David French writes an explanation for why affirmative action has failed. As he says, it never had a chance to succeed. Some key quotes:
After decades of affirmative action, billions of dollars invested in finding, mentoring, and recruiting minority students, and extraordinary levels of effort and experimentation, black and Hispanic students are “more underrepresented at the nation’s top colleges and universities than they were 35 years ago”. White and Asian students, on the other hand, remain overrepresented as a percentage of the population, with Asian students most overrepresented of all.And yet, in places like California, if the public colleges and universities can't get Hispanic kids to come, stay, succeed and graduate, Hispanic legislators will cut funding, campuses will close, and people will be laid off. Administrators are desperate to succeed, for the most selfish of reasons, but to date haven't figured out how to make it happen.
On the one hand, these statistics represent a staggering failure. It’s difficult to overstate the modern campus obsession with diversity.
On the other hand, however, one wonders whether failure was inevitable. Not even the most aggressive of affirmative-action programs can find students who don’t exist. And when it comes to college admissions, the problem isn’t a lack of collegiate demand for qualified minority students but rather a serious deficiency in supply.

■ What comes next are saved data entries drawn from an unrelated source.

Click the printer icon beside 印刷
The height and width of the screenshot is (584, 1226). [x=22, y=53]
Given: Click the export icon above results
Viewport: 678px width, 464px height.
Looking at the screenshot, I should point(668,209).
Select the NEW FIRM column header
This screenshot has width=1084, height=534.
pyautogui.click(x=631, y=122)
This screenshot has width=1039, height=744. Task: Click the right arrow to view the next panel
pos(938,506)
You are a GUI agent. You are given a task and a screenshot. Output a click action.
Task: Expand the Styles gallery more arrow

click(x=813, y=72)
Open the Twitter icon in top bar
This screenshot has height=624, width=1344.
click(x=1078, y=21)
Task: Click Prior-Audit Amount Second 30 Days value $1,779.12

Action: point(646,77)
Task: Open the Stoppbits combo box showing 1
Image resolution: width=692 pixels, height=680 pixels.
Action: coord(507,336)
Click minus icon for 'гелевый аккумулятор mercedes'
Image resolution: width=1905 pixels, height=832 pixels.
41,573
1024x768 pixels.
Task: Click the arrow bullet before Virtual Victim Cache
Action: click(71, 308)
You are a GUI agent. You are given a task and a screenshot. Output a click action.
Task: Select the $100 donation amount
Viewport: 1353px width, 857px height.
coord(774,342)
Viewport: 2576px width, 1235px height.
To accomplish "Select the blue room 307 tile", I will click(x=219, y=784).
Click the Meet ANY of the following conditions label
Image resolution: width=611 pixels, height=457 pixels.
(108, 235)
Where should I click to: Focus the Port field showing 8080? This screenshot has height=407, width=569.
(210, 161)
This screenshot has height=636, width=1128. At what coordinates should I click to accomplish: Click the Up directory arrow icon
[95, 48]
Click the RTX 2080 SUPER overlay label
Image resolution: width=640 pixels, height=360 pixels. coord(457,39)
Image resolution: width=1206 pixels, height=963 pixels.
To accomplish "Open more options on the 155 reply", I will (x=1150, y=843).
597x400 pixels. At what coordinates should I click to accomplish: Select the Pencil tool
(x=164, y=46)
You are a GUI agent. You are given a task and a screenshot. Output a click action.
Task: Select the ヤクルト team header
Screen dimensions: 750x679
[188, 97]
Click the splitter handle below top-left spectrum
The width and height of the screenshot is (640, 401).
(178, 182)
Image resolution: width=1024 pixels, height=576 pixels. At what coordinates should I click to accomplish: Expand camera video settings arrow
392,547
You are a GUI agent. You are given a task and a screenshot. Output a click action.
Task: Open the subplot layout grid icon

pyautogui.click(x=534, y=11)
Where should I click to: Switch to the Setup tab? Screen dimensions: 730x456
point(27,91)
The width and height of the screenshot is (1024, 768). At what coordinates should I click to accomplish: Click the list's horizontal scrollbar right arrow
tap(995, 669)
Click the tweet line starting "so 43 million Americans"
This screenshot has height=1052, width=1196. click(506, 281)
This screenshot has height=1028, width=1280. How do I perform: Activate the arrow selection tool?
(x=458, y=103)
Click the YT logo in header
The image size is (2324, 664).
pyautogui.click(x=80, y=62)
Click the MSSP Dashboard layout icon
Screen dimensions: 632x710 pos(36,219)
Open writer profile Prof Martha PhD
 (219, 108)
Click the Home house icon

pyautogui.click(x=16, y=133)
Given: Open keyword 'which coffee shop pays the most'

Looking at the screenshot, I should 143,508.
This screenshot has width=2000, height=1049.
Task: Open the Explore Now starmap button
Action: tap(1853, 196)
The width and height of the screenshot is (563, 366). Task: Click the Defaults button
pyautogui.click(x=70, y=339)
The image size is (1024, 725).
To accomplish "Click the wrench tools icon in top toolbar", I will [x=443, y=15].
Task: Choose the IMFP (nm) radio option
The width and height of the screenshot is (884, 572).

Here’s an interesting fact. The cohort that’s most overrepresented in American colleges and universities, Asian Americans, also happens to have the lowest percentage of nonmarital births in the United States. In fact, the the greater the percentage of nonmarital births, the worse the educational outcomes. Only 16.4 percent of Asian and Pacific Islander children are born into nonmarried households. For white, Hispanic, and black Americans the percentages are 29.2, 53, and 70.6, respectively.
There’s abundant evidence that even vast increases in public spending on education hasn’t led to corresponding increases in test scores, and when you understand how education really works, it’s easy to understand why. One of the most common characteristics of high-achieving students is they come from families that prioritize academic success.